WHAT THE EXERCISE ASKS — Go line by line through the data below and count those that hold "will". Return only the number.

RECORD EXCERPTS —
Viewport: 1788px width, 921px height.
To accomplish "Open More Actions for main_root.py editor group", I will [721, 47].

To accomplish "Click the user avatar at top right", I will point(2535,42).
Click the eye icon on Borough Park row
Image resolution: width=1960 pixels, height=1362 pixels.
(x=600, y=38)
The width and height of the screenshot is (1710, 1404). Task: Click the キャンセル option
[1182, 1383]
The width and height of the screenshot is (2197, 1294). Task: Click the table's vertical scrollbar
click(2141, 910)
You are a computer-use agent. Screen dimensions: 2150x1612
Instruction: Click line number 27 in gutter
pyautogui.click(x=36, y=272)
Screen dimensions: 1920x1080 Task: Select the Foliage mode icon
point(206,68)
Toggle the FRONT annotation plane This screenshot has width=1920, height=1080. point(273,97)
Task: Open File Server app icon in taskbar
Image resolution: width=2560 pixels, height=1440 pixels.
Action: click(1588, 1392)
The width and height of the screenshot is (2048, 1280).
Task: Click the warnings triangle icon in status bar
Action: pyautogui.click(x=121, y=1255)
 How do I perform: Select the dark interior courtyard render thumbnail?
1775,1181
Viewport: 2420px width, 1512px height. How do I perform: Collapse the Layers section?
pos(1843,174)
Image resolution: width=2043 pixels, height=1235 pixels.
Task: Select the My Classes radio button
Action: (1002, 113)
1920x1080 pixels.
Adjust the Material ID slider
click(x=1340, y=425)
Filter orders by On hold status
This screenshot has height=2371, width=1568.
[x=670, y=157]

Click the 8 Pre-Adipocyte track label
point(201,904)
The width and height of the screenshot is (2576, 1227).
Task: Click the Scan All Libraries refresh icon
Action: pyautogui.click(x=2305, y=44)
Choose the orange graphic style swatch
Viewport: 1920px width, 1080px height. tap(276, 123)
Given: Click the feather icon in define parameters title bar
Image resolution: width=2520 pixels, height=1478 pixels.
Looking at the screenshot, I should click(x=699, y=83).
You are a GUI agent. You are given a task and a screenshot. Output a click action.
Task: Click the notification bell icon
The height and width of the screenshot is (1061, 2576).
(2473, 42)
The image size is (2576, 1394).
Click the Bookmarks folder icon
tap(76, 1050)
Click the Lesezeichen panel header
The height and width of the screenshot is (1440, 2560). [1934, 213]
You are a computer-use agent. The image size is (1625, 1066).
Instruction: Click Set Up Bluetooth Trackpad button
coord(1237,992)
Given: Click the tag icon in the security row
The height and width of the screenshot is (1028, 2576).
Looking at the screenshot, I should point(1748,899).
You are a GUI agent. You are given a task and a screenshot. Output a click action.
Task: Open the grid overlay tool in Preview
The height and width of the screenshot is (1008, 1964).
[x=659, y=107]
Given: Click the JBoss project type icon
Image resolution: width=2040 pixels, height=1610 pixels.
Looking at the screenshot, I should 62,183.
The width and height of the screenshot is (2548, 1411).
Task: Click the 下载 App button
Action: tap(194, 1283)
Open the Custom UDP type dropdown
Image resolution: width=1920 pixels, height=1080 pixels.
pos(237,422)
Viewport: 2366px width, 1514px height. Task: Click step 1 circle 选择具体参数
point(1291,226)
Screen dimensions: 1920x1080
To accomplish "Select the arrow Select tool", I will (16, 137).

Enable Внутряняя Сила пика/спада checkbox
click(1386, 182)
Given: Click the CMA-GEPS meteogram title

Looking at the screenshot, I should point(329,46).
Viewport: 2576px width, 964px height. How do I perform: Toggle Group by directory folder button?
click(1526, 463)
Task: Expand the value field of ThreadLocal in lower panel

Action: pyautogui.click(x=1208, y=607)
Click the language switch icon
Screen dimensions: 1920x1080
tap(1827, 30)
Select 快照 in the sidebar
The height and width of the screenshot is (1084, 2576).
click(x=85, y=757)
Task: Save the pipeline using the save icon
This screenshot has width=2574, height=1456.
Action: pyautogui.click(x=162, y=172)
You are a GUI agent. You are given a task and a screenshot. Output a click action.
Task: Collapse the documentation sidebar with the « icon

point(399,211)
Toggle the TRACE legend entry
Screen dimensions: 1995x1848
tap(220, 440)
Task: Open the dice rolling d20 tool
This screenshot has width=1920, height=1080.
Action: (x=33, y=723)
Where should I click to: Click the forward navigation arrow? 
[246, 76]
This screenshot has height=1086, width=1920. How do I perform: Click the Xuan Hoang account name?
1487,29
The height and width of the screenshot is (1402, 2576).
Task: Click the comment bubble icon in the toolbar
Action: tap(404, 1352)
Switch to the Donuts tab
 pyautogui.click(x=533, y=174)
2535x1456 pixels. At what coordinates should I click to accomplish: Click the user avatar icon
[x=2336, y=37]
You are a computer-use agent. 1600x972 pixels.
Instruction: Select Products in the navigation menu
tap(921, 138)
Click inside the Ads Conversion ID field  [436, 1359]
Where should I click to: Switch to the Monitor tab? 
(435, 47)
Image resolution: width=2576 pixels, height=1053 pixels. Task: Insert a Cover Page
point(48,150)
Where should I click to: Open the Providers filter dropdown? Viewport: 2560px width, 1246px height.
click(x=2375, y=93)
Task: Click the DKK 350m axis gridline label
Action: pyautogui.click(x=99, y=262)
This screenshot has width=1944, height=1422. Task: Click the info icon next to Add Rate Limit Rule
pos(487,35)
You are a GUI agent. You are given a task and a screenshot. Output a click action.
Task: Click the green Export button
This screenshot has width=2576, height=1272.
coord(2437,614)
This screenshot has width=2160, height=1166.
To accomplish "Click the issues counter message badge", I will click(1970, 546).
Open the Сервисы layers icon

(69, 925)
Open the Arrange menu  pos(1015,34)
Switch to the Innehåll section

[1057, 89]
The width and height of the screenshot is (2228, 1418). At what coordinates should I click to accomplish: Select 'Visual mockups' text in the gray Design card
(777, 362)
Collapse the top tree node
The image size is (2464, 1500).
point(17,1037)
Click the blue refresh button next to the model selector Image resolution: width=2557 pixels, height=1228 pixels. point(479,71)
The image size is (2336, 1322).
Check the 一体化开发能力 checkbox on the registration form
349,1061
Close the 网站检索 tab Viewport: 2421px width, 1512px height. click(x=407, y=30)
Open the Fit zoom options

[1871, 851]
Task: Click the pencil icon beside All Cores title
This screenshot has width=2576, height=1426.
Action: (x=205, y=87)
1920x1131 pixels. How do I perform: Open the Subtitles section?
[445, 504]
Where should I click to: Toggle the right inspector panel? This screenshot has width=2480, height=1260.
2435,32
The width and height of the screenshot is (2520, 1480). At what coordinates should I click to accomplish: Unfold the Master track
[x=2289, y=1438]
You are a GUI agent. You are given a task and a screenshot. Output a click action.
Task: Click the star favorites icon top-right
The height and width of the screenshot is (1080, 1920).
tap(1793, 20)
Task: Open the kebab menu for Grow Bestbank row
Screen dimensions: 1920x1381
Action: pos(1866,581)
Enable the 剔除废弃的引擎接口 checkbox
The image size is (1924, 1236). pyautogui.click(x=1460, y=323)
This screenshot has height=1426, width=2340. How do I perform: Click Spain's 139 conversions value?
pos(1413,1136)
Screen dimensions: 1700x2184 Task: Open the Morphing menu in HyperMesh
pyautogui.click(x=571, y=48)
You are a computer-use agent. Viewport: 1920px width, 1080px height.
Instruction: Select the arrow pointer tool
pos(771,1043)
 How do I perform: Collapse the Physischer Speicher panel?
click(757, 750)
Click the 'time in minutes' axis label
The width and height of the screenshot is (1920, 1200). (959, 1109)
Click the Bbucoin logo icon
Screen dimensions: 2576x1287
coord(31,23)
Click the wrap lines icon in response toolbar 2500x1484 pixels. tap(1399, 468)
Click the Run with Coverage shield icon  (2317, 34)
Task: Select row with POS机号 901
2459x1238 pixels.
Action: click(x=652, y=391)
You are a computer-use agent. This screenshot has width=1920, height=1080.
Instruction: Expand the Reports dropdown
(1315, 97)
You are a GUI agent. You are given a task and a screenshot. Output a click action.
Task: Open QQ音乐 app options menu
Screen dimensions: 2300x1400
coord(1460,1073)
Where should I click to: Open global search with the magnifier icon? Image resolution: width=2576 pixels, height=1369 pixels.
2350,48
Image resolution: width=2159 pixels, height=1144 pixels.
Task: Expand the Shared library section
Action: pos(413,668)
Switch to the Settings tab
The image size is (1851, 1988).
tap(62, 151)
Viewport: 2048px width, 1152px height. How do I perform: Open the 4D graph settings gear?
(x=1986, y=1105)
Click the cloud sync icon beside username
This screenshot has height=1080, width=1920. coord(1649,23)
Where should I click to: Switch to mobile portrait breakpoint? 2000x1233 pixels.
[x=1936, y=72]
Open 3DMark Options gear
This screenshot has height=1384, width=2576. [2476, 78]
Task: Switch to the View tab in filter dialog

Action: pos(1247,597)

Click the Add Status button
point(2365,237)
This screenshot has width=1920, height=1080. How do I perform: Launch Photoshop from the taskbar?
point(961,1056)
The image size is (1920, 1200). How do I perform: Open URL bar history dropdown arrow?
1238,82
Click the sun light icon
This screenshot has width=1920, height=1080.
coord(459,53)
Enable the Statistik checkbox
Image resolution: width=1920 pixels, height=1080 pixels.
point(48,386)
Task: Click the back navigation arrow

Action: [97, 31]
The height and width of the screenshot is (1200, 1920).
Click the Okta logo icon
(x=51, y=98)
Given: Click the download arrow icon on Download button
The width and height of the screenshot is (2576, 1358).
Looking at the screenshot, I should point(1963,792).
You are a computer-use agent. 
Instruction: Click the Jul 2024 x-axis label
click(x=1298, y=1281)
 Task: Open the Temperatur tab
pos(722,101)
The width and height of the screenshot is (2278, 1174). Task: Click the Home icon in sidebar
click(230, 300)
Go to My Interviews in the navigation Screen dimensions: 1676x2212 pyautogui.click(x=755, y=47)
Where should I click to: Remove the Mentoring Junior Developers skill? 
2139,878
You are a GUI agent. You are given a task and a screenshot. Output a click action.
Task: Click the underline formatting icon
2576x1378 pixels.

EXERCISE ANSWER — 4